[Page text]:
* * * * * * *
Historic saros cycle animation

Saros cycle series 135 for solar eclipses occurs at the Moon's ascending node, repeating every 18 years, 11 days, containing 71 eclipses, including 53 umbral eclipses (45 annular, 2 hybrid, 6 total). The longest duration of totality will be 2 minutes, 27 seconds on May 12, 2431 while the longest annular was 10 minutes 14 seconds on December 24, 1601.

This solar saros is linked to Lunar Saros 128.

This series included the smallest annular solar eclipse in the 2nd millennium on December 24, 1601, with an eclipse magnitude of only 0.90785, just 0.002% larger than the solar eclipse of November 12, 1683 BCE, which was the smallest annular solar eclipse of thousands of years, with an eclipse magnitude of only 0.90783.

The factors that made this such a small annular solar eclipse were:

- The Earth being very near perihelion (closest approach from the Sun in its elliptical orbit, making its angular diameter nearly as large as possible). This occurred on December 28, 1601.
- The Moon being nearly exactly at apogee (making its angular diameter as small as possible). The moment of greatest eclipse was just half a day after apogee.
- The midpoint of the eclipse occurring when the Sun was close to the horizon (increasing the distance to the Moon by a greater percentage than the distance to the Sun).
* * * * * * *
[What you have to do]: Continue the passage about solar Saros series 135, picking up right after its final sentence.
* * * * * * *
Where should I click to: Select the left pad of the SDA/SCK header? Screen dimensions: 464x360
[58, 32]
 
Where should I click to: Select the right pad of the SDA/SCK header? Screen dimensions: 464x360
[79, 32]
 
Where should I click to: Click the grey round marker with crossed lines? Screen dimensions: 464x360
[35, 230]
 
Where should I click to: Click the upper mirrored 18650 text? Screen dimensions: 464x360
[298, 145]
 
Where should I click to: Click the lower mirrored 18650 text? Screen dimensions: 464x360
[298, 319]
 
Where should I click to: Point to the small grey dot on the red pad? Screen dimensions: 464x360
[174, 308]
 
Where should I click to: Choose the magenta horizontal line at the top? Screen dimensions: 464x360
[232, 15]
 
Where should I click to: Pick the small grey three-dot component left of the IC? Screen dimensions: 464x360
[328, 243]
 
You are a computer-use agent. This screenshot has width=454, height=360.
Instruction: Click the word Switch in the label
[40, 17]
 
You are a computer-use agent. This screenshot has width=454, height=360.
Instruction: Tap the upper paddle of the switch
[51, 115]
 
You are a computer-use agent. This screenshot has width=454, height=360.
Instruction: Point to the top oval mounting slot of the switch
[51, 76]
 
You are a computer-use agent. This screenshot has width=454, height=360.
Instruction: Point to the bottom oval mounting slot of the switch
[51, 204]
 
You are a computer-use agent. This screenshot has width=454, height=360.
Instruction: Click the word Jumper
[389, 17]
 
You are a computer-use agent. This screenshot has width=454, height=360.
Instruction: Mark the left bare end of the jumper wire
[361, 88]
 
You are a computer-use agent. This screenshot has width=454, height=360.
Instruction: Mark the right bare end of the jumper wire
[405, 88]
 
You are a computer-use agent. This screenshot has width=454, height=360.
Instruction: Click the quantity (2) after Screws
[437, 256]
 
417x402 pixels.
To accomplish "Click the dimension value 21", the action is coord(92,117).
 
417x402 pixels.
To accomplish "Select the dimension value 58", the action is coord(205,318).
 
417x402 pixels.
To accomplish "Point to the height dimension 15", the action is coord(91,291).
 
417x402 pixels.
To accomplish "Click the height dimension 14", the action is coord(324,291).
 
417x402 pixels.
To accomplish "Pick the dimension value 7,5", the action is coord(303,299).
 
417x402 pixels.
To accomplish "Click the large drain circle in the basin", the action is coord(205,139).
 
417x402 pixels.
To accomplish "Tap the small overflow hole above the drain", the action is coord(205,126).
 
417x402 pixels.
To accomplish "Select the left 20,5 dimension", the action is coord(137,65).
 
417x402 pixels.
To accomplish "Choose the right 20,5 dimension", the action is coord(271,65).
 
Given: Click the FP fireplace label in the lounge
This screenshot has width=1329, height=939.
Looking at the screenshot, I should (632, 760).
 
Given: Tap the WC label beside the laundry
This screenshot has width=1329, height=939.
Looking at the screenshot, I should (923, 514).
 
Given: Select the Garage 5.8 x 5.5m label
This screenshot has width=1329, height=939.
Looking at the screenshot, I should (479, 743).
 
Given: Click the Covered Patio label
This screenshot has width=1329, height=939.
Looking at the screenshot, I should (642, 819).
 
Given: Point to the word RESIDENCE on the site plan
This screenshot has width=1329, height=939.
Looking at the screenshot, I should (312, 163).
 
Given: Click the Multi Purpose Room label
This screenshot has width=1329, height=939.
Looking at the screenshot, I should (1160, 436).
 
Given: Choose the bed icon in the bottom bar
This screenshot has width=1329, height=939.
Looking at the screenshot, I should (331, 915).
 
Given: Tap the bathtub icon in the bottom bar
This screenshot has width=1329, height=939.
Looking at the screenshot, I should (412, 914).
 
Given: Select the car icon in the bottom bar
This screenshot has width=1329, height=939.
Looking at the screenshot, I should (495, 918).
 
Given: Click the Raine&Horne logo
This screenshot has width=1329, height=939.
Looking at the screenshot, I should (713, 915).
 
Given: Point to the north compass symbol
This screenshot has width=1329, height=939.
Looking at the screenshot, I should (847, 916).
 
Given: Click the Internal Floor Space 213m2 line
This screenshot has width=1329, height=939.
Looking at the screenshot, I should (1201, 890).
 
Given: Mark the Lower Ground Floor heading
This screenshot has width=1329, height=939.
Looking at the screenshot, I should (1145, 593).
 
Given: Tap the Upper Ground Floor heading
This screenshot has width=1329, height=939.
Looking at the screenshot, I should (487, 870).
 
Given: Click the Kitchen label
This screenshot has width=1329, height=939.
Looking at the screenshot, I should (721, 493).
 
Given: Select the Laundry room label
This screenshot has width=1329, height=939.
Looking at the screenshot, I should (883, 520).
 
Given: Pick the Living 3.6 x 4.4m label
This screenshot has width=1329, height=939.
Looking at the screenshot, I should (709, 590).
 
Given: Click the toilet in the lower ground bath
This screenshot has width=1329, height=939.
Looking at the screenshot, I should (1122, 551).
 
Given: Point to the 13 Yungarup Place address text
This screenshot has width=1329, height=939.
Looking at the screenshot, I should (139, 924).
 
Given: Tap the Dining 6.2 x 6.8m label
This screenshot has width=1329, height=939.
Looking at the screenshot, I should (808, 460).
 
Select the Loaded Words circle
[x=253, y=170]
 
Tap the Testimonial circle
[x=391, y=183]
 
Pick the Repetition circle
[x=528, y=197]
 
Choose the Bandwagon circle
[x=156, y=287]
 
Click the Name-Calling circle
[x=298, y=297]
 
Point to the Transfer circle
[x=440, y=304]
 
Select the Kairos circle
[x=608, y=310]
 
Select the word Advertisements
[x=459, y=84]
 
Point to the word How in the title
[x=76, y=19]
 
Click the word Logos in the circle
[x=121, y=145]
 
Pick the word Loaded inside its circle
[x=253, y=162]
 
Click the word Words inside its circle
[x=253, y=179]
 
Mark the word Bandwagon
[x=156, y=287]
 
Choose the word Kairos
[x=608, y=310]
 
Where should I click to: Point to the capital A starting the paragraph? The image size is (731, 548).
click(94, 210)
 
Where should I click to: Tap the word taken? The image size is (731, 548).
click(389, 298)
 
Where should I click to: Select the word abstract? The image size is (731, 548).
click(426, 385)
* * * * * * *
[Exercise answer]:
==Umbral eclipses==
Umbral eclipses (annular, total and hybrid) can be further classified as either: 1) Central (two limits), 2) Central (one limit) or 3) Non-Central (one limit). The statistical distribution of these classes in Saros series 135 appears in the following table.

| Classification | Number | Percent |
|---|---|---|
| All Umbral eclipses | 53 | 100.00% |
| Central (two limits) | 51 | 96.23% |
| Central (one limit) | 1 | 1.89% |
| Non-central (one limit) | 1 | 1.89% |

Series members 27–43 occurring between 1800 and 2100:
| 27 | 28 | 29 |
| Apr 24, 1800 | May 5, 1818 | May 15, 1836 |
| 30 | 31 | 32 |
| May 26, 1854 | Jun 6, 1872 | Jun 17, 1890 |
| 33 | 34 | 35 |
| Jun 28, 1908 | Jul 9, 1926 | Jul 20, 1944 |
| 36 | 37 | 38 |
| Jul 31, 1962 | Aug 10, 1980 | Aug 22, 1998 |
| 39 | 40 | 41 |
| Sep 1, 2016 | Sep 12, 2034 | Sep 22, 2052 |
| 42 | 43 |
| Oct 4, 2070 | Oct 14, 2088 |

== All eclipses ==
Note: Dates are given in the Julian calendar prior to 15 October 1582, and in the Gregorian calendar after that.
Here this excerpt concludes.